-- Record excerpts follows --

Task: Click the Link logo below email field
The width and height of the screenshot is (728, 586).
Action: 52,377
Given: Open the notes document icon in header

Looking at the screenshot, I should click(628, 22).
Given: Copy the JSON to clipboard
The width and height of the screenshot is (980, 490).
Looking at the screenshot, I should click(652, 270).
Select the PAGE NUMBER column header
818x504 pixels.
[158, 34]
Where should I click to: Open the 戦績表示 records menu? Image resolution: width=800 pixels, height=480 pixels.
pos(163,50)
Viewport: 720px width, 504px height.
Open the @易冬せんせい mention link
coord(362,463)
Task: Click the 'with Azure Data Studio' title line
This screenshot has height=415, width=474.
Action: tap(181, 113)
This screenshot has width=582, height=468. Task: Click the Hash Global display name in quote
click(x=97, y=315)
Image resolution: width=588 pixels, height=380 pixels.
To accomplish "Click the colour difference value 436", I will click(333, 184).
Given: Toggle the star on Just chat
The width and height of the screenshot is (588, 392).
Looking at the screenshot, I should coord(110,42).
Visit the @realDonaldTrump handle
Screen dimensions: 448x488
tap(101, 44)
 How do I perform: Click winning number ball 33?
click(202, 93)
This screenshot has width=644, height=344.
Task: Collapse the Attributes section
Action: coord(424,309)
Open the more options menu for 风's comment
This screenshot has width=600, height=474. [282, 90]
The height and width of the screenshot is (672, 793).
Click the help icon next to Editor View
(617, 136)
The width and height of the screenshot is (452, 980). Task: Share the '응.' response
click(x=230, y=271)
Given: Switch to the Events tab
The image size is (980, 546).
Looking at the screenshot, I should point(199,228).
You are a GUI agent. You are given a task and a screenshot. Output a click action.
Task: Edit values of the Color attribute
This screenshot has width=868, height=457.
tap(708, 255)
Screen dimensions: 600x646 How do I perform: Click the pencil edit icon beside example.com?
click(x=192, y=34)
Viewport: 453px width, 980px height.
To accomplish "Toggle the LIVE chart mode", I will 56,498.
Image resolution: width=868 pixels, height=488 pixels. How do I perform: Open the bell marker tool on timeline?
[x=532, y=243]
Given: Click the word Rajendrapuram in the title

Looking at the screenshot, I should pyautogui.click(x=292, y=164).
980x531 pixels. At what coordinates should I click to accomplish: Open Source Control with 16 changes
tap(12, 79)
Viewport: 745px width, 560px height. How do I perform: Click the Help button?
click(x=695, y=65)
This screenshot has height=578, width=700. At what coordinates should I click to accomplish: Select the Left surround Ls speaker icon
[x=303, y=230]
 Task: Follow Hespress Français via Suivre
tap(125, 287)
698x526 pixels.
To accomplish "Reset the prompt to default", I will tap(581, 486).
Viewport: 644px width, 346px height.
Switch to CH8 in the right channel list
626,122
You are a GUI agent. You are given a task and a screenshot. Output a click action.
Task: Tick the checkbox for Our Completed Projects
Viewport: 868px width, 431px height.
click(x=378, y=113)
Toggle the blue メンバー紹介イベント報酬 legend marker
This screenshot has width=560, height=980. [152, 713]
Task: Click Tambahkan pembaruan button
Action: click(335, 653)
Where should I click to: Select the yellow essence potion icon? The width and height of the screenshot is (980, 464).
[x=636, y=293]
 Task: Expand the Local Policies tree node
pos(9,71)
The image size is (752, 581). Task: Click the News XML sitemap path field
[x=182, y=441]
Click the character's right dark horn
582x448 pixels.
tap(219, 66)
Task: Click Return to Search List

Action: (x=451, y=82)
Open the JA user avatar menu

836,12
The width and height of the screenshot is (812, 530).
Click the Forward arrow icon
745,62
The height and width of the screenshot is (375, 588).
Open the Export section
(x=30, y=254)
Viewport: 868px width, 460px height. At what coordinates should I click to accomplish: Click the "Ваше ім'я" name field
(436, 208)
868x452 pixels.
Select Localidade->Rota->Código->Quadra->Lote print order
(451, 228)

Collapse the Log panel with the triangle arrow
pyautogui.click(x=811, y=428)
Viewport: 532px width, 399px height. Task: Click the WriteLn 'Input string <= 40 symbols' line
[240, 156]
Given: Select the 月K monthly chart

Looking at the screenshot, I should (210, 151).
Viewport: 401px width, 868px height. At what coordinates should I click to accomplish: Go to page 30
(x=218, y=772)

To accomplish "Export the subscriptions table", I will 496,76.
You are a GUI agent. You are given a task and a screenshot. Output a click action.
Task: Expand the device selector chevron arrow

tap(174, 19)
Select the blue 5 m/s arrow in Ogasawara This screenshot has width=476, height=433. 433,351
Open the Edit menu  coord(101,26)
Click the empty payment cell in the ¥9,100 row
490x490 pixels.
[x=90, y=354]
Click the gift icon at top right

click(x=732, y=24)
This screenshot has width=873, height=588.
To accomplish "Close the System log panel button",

-- Record excerpts concluded --

→ **Exercise brief**
Reproduce the entire listing above exactly, leaving nothing out.

→ **Answer section**
Task: Click the Link logo below email field
The width and height of the screenshot is (728, 586).
Action: 52,377
Given: Open the notes document icon in header

Looking at the screenshot, I should click(628, 22).
Given: Copy the JSON to clipboard
The width and height of the screenshot is (980, 490).
Looking at the screenshot, I should click(652, 270).
Select the PAGE NUMBER column header
818x504 pixels.
[158, 34]
Where should I click to: Open the 戦績表示 records menu? Image resolution: width=800 pixels, height=480 pixels.
pos(163,50)
Viewport: 720px width, 504px height.
Open the @易冬せんせい mention link
coord(362,463)
Task: Click the 'with Azure Data Studio' title line
This screenshot has height=415, width=474.
Action: tap(181, 113)
This screenshot has width=582, height=468. Task: Click the Hash Global display name in quote
click(x=97, y=315)
Image resolution: width=588 pixels, height=380 pixels.
To accomplish "Click the colour difference value 436", I will click(333, 184).
Given: Toggle the star on Just chat
The width and height of the screenshot is (588, 392).
Looking at the screenshot, I should coord(110,42).
Visit the @realDonaldTrump handle
Screen dimensions: 448x488
tap(101, 44)
 How do I perform: Click winning number ball 33?
click(202, 93)
This screenshot has width=644, height=344.
Task: Collapse the Attributes section
Action: coord(424,309)
Open the more options menu for 风's comment
This screenshot has width=600, height=474. [282, 90]
The height and width of the screenshot is (672, 793).
Click the help icon next to Editor View
(617, 136)
The width and height of the screenshot is (452, 980). Task: Share the '응.' response
click(x=230, y=271)
Given: Switch to the Events tab
The image size is (980, 546).
Looking at the screenshot, I should point(199,228).
You are a GUI agent. You are given a task and a screenshot. Output a click action.
Task: Edit values of the Color attribute
This screenshot has width=868, height=457.
tap(708, 255)
Screen dimensions: 600x646 How do I perform: Click the pencil edit icon beside example.com?
click(x=192, y=34)
Viewport: 453px width, 980px height.
To accomplish "Toggle the LIVE chart mode", I will 56,498.
Image resolution: width=868 pixels, height=488 pixels. How do I perform: Open the bell marker tool on timeline?
[x=532, y=243]
Given: Click the word Rajendrapuram in the title

Looking at the screenshot, I should pyautogui.click(x=292, y=164).
980x531 pixels. At what coordinates should I click to accomplish: Open Source Control with 16 changes
tap(12, 79)
Viewport: 745px width, 560px height. How do I perform: Click the Help button?
click(x=695, y=65)
This screenshot has height=578, width=700. At what coordinates should I click to accomplish: Select the Left surround Ls speaker icon
[x=303, y=230]
 Task: Follow Hespress Français via Suivre
tap(125, 287)
698x526 pixels.
To accomplish "Reset the prompt to default", I will tap(581, 486).
Viewport: 644px width, 346px height.
Switch to CH8 in the right channel list
626,122
You are a GUI agent. You are given a task and a screenshot. Output a click action.
Task: Tick the checkbox for Our Completed Projects
Viewport: 868px width, 431px height.
click(x=378, y=113)
Toggle the blue メンバー紹介イベント報酬 legend marker
This screenshot has width=560, height=980. [152, 713]
Task: Click Tambahkan pembaruan button
Action: click(335, 653)
Where should I click to: Select the yellow essence potion icon? The width and height of the screenshot is (980, 464).
[x=636, y=293]
 Task: Expand the Local Policies tree node
pos(9,71)
The image size is (752, 581). Task: Click the News XML sitemap path field
[x=182, y=441]
Click the character's right dark horn
582x448 pixels.
tap(219, 66)
Task: Click Return to Search List

Action: (x=451, y=82)
Open the JA user avatar menu

836,12
The width and height of the screenshot is (812, 530).
Click the Forward arrow icon
745,62
The height and width of the screenshot is (375, 588).
Open the Export section
(x=30, y=254)
Viewport: 868px width, 460px height. At what coordinates should I click to accomplish: Click the "Ваше ім'я" name field
(436, 208)
868x452 pixels.
Select Localidade->Rota->Código->Quadra->Lote print order
(451, 228)

Collapse the Log panel with the triangle arrow
pyautogui.click(x=811, y=428)
Viewport: 532px width, 399px height. Task: Click the WriteLn 'Input string <= 40 symbols' line
[240, 156]
Given: Select the 月K monthly chart

Looking at the screenshot, I should (210, 151).
Viewport: 401px width, 868px height. At what coordinates should I click to accomplish: Go to page 30
(x=218, y=772)

To accomplish "Export the subscriptions table", I will 496,76.
You are a GUI agent. You are given a task and a screenshot. Output a click action.
Task: Expand the device selector chevron arrow

tap(174, 19)
Select the blue 5 m/s arrow in Ogasawara This screenshot has width=476, height=433. 433,351
Open the Edit menu  coord(101,26)
Click the empty payment cell in the ¥9,100 row
490x490 pixels.
[x=90, y=354]
Click the gift icon at top right

click(x=732, y=24)
This screenshot has width=873, height=588.
To accomplish "Close the System log panel button",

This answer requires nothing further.